The New Anti-Semitism

In his massive new book, Trials of the Diaspora: A History of Anti-Semitism in England (Oxford University Press, 2010, ISBN 978-0-19-929705-4, £25.00), Anthony Julius devotes two long and controversial chapters to the ‘new anti-Semitism’, which emerged (according to him) in the late 1960s and early 1970s, in consequence of the Six Day War, and has become hegemonic in the 1990s and 2000s.

He sees this as the fourth in a line of English anti-Semitisms which he traces back to the early Middle Ages. The new anti-Semitism is characterized by an anti-Zionism which has secular and confessional (Muslim, Jewish and Christian) manifestations and is directed against the very existence, as well as the actions, of the state of Israel. For Julius, it would appear, to be anti-Israel is to be anti-Jew.

Julius himself makes little use of quantitative data in his book. However, against this background, it is interesting to note the latest in a series of international polls conducted, across 28 countries between November 2009 and February 2010, for the BBC World Service by the polling firm GlobeScan, together with the Program on International Policy Attitudes (PIPA) at the University of Maryland. In the UK a nationally representative sample of 1,020 adults aged 18 and over was interviewed by telephone between 8 December 2009 and 15 January 2010. The GlobeScan/PIPA report will be found at:

Respondents were asked whether they thought a selection of countries had a mainly positive or mainly negative influence in the world. Attitudes to Israel were found to be widely negative, with 24 countries giving an unfavourable evaluation and just two a positive one (the remaining two being divided). The range in those indicating they had a mainly negative view of Israel was from 29% in India to 92% in Egypt.

The UK occupied a middle position, with 50% of its citizens having a mainly negative perception of Israel. This was identical to the average for all 28 nations, but significantly more than in the United States and Commonwealth countries, and rather less than among some of our nearest European neighbours (with 57% in France, 60% in Spain and 68% in Germany) and the five majority-Muslim populations surveyed.

Just 17% of adults in the UK had mainly positive views of Israel, the third lowest figure in UK citizens’ assessment of 17 different countries. Only Iran (10% mainly positive, 59% mainly negative, -49% net) and North Korea (13% mainly positive, 53% mainly negative, -40% net) fared worse, although Pakistan (-25%) was also poorly regarded.

The net -33% rating for Israel in the UK compared, at the other end of the scale, with +55% in the case of Germany and +47% for Japan, both former Second World War enemies.

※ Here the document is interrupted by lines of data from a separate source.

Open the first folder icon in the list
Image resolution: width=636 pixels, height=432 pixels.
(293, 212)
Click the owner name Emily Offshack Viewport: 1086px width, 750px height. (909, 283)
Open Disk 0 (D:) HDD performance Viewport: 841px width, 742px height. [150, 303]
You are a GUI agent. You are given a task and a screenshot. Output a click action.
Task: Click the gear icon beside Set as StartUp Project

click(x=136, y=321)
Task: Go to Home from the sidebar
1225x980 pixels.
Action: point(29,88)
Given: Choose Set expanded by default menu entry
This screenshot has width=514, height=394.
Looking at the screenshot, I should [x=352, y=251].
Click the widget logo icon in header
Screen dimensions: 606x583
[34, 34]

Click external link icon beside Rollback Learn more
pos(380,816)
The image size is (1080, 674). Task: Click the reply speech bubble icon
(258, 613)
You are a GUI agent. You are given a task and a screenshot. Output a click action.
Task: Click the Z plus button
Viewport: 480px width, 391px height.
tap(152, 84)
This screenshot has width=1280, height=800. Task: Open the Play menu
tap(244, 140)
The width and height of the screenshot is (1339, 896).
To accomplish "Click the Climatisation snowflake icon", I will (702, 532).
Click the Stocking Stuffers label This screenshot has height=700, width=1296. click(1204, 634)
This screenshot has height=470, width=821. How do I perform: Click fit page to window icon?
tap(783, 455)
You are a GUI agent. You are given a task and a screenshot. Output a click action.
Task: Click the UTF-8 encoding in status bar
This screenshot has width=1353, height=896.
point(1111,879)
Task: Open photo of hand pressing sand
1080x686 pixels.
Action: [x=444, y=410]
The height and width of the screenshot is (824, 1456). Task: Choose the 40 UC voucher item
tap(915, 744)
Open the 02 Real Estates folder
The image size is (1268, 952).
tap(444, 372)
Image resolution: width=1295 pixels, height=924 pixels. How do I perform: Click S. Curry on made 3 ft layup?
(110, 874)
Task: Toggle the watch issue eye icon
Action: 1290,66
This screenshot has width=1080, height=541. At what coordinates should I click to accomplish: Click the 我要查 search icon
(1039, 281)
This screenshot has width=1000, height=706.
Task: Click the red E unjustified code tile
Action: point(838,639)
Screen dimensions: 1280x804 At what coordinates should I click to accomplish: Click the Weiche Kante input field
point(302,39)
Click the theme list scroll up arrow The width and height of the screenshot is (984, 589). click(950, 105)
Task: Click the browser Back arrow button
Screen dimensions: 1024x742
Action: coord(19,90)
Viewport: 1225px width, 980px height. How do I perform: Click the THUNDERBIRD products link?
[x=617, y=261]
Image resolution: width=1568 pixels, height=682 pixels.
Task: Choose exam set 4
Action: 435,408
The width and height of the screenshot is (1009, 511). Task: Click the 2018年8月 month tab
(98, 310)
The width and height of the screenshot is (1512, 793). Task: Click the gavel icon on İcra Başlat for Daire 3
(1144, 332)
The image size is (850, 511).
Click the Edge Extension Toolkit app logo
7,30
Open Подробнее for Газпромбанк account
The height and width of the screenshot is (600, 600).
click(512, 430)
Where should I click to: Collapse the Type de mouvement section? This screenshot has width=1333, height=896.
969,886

Other high figures were +54% for Canada, +43% for the UK itself (well, at least we have some self-esteem left), +37% for India and +32% for the European Union.

For a longer-term perspective on this issue, reference may be made to the essay by Clive Field on ‘John Bull’s Judeophobia: Images of the Jews in British Public Opinion Polls since the late 1930s’, Jahrbuch für Antisemitismusforschung, Vol. 15, 2006, pp. 259-300, and especially to the table on page 281 which shows British sympathies in the Middle East conflict between 1955 and 2006.   

Field’s summation of the opinion poll findings on attitudes to Israel was as follows:

  • Post-independence Israel has attracted its highest levels of sympathy from the British public when it has appeared in danger and in an ‘underdog’ position, especially in 1956 (Suez Crisis), 1967 (Six Day War), 1973 (Yom Kippur War) and 1990-91 (Gulf War)
  • Public support for Israel’s position in the Middle East conflict has steadily collapsed after 1967, from an average 52 per cent at that time to 18 per cent in 2002-06
  • Increasingly it has been felt that Israel should withdraw to its original frontiers, abandon the lands taken by military action since 1967, and dismantle the Jewish settlements on the West Bank
  • While strong opposition to PLO terrorism against Israel has been manifest, the British public has increasingly protested against Israel’s perceived disproportionate use of military might against its opponents, especially in Lebanon after 1982 and in the occupied territories; the Palestinians have also been steadily winning the moral and political arguments
  • Of very recent years Israel has started to be seen in Britain as a significant threat to world peace, and its actions against the Palestinians as adversely affecting Muslim attitudes towards the West
  • Even discounting the impact of the Middle East conflict, Israel’s standing on social, political and general measures has become exceedingly low in relation to many other countries
  • Anti-Israeli sentiment has probably marginally raised the general level of anti-Semitism, although most Britons are at pains to decouple the two phenomena and to stress that enmity towards Israel does not equate with hostility towards Jews

This last point, encapsulating a clear distinction between anti-Israel and anti-Jewish sentiments, is one which Julius appears to struggle to comprehend, still less to accept.